Fuera de los debates sobre la Mesa por el futuro de León y de la salida del Reino de León de la autonomía de Castilla y León también hay salvación aunque no lo parezca. Por ejemplo, el campo arde en media España menos en León, la cuna de las revueltas agrarias en los esperanzadores años de la Transición. Los sindicatos agrarios, muy poderosos en otros tiempos, guardan silencio tanto sobre su posicionamiento con respecto a la Mesa por el futuro de León, como –lo más sorprendente- sobre las reclamaciones de sus compañeros de otras provincias. Protestan los agricultores de media España por los bajos precios de sus productos en origen, por la subida de los costes de producción, por la carestía de los seguros agrarios, por el abuso de los intermediarios y por la falta de respuesta europea a los efectos de los aranceles impuestos unilateralmente por parte de los Estados Unidos.

Agricultores zamoranos, palentinos o salmantinos, por no citar a los del resto de España, han sacado sus tractores a la calle, pero en León la maquinaria agrícola duerme tranquilamente en sus garajes. León es tierra de regadíos al límite y de productos rentables como el maíz, los forrajes o  -ya menos- la remolacha, el lúpulo o el vino. Los problemas en el cereal o en otros cultivos los cubre el maná de la PAC. Y los ganaderos son una minoría que no tiene ya ni fuerza para protestar por los bajos precios de la leche. El problema del campo leonés es que el agua embalsada ya no se puede estirar más y que cuando venga un año de sequía habrá que reducir los regadíos, eso sí, empezando por los regantes de Palencia, que el agua de Riaño es por y para los leoneses. Faltaría más. Problemas de ricos. Y de insolidaridad.

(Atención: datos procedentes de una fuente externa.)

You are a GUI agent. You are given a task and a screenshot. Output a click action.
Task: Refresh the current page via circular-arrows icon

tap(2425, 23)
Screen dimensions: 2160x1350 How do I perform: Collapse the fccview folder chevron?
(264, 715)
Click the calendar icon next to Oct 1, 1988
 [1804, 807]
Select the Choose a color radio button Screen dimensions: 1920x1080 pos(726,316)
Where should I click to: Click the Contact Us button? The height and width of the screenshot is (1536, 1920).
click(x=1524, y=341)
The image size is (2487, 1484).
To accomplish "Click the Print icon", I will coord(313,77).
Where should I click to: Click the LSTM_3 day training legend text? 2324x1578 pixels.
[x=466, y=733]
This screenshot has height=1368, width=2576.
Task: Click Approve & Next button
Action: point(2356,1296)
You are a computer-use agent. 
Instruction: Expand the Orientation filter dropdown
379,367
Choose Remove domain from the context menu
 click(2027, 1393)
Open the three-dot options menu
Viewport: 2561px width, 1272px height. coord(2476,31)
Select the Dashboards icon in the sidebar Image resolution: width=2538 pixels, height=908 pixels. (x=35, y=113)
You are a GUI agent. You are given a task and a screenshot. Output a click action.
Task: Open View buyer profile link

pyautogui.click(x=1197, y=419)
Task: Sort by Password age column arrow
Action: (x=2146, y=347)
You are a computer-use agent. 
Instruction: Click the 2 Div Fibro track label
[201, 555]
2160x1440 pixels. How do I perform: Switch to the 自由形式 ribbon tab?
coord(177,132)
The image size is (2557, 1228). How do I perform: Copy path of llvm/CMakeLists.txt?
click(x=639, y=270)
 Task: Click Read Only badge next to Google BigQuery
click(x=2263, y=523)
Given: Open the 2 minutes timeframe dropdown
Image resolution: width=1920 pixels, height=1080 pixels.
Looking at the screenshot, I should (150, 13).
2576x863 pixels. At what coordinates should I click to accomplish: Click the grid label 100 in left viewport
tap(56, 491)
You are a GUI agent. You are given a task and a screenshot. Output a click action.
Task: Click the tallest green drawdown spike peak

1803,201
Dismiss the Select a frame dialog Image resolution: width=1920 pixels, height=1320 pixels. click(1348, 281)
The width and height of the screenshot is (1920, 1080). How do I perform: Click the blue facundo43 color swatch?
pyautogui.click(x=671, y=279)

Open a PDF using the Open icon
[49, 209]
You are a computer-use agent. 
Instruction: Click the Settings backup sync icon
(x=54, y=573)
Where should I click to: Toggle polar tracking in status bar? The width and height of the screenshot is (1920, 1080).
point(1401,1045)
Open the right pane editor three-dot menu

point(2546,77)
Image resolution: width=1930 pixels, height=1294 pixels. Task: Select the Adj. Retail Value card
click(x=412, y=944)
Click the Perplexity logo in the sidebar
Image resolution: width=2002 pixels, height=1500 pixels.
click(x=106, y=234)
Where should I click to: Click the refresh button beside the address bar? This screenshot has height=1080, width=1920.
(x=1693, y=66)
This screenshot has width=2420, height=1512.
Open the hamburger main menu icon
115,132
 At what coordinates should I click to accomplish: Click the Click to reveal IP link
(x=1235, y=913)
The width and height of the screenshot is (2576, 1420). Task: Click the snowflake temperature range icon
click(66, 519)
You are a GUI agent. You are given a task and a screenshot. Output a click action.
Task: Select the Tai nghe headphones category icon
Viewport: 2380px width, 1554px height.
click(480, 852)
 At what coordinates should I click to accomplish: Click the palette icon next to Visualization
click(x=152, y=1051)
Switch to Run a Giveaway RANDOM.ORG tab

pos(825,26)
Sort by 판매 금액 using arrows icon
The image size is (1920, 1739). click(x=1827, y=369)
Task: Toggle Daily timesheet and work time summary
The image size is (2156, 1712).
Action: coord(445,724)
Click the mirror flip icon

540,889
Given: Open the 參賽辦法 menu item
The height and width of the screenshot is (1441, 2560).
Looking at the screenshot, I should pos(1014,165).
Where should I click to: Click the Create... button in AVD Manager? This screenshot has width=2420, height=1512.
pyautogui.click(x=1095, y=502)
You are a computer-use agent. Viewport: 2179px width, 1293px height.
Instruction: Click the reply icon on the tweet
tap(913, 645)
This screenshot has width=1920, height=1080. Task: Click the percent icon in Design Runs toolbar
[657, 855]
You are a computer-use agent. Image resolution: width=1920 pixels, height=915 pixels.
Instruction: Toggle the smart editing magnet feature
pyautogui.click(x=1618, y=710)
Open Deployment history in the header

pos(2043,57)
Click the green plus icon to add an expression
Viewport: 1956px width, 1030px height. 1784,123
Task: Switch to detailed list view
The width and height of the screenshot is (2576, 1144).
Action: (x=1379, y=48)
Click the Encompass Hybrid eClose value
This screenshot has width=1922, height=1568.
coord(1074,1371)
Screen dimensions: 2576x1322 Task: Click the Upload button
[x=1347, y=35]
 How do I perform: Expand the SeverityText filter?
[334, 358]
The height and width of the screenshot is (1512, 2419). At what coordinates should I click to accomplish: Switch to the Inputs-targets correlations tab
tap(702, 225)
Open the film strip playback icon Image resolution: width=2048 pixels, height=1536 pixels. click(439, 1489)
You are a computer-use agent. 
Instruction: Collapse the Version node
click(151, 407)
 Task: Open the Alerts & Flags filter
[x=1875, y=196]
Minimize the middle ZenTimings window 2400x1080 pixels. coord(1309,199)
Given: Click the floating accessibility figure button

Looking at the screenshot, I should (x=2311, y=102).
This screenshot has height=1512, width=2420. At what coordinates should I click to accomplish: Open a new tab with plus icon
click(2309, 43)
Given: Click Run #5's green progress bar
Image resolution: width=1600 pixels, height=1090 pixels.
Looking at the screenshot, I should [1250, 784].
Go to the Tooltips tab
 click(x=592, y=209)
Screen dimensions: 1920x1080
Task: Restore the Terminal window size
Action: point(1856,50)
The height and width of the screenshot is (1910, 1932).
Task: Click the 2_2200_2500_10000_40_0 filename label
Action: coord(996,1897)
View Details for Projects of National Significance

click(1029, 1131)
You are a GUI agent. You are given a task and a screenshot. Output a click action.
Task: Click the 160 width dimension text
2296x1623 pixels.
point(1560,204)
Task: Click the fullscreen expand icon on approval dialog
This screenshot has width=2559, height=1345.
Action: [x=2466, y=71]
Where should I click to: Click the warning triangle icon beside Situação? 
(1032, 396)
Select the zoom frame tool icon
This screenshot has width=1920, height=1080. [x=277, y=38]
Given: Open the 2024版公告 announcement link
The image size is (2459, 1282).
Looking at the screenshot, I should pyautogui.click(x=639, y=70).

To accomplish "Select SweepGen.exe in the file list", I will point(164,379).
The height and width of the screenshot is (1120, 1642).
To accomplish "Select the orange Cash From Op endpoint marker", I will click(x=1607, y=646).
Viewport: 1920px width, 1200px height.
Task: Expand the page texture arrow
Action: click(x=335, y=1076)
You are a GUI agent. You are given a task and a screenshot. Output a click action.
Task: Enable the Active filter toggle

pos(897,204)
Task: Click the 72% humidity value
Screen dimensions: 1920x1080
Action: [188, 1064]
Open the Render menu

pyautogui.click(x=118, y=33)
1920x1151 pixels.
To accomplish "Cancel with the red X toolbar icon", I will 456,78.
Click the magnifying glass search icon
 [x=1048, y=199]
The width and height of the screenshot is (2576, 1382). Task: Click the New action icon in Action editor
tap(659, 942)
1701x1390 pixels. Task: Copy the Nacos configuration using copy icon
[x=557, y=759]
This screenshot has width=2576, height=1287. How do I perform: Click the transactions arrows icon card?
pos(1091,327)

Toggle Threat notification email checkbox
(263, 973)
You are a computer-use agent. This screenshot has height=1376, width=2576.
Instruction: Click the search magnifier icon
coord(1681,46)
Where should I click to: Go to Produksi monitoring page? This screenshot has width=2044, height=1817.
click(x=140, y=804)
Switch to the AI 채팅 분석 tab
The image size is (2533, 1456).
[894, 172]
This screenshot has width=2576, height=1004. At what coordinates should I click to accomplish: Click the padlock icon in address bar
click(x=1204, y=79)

El campo leonés ha perdido su memoria histórica y su carácter reivindicativo. Se ha funcionariado. El desuso ha enterrado el recuerdo de las tractoradas de 1977, en el inicio de la Transición, cuando con la excusa de los bajos precios de la patata, nació el sindicato Unión de Campesinos Leoneses (UCL) y logró acabar con los restos del resistente franquismo en las organizaciones agrarias verticales. Fue un modelo para el resto de España. De esto sabe mucho Matías Llorente, quien ahora ocupa gran parte de su tiempo en la Diputación. Qué pena la muerte prematura de Gerardo García Machado.

En otro orden de cosas, también ha pasado muy desapercibidas en León las declaraciones a la agencia Efe del alcalde portugués de Oporto, Rui Moreira, sobre su propuesta de una alianza política entre España y Portugal siguiendo el modelo del Benelux –Holanda, Bélgica y Luxemburgo-. En tiempos de tensiones internas por el modelo autonómico español está bien que el regidor de la segunda ciudad portuguesa proponga alianzas políticas con España. En Galicia y Asturias se han interesado por las posibilidades de esa idea portuguesa.

En León existe una histórica reclamación para unir la provincia por autovía, a través de La Bañeza,  con la portuguesa Braganza, paso obligado a Oporto. Sería la salida natural del norte de Portugal a Europa y reforzaría la importancia logística de León en el cuadrante del noroeste peninsular. Diputación y Braganza han cerrado acuerdos en materia cultural y turística, pero se debería ir más allá. Ante el vacío leonés –y de Castilla y León-, el alcalde de Oportuno ensalza las relaciones con Galicia y en particular con la ciudad de Vigo, destacando la desaparición de hecho de la frontera entre ambos países en esa zona. Y pone como ejemplo de rentabilidad al Camino de Santiago, eje vertebrador del norte de Portugal con Galicia.

Ay, cuánto queda por hacer en esta tierra leonesa irredenta, huérfana de sociedad civil y maltratada por sus clases dirigentes, por mucho 16F y Mesa por León que se nos venga encima. Sigamos con las cortinas de humo para ocultar la incapacidad.